Tuesday, 16 January 2024

Analyzing Childhood, a Poem by Markus Natten

 

The poem, Childhood by Markus Natten describes three important stages that a child goes through while on the journey toward adulthood. The first stanza asks, ‘When did my childhood go?’ and the answer to this is that it was the moment in his life when he ‘realised that Hell and Heaven could not be found in Geography’. This is the reality phase in a growing child's life, an understanding about the difference between fact and fiction, fantasy and reality.

The second stage in the life of a child’s growth into maturity according to the second stanza lies in the realization about the fallibility and hypocrisy of adults. The child becomes aware of the fact that ‘adults [are] not all they [seem] to be’ because they don’t act what they preach.
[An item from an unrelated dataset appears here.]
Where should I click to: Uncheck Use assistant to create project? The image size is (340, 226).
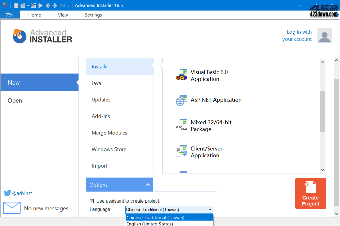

They talk about ‘love’ but do ‘not act so lovingly’.

The third stage in the child’s journey into maturity starts when he or she realizes that his or her ‘mind was really mine’ and that he or she is free to choose to use his or her mind the way he or she chooses to. This is the age of choice, the age of identity, a stage where one learns to make one’s own decisions and be responsible for the consequences.
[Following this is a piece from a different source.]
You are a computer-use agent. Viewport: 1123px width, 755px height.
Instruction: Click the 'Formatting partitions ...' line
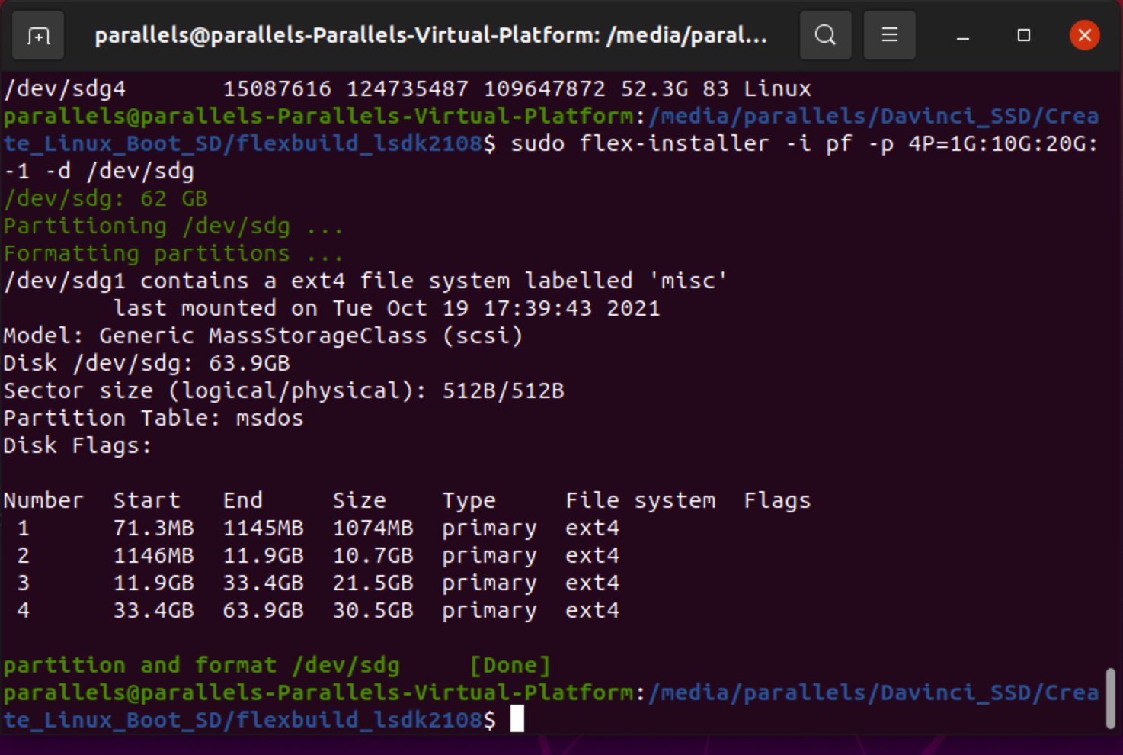pos(173,253)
The fourth stanza is different from the three preceding stanzas because it starts with the word ‘where’ a conjunction that introduces an idea of place, location, or position of an object, in this case, childhood. This is unlike the previous three stanzas that introduced the idea of time. That last stanza introduces a note of uncertainty, and doubt suggesting a sense of nostalgia and sentimentality for the golden moment in one’s life. He only knows that one can gain an impression or a glimpse of childhood in an ‘infant’s face’.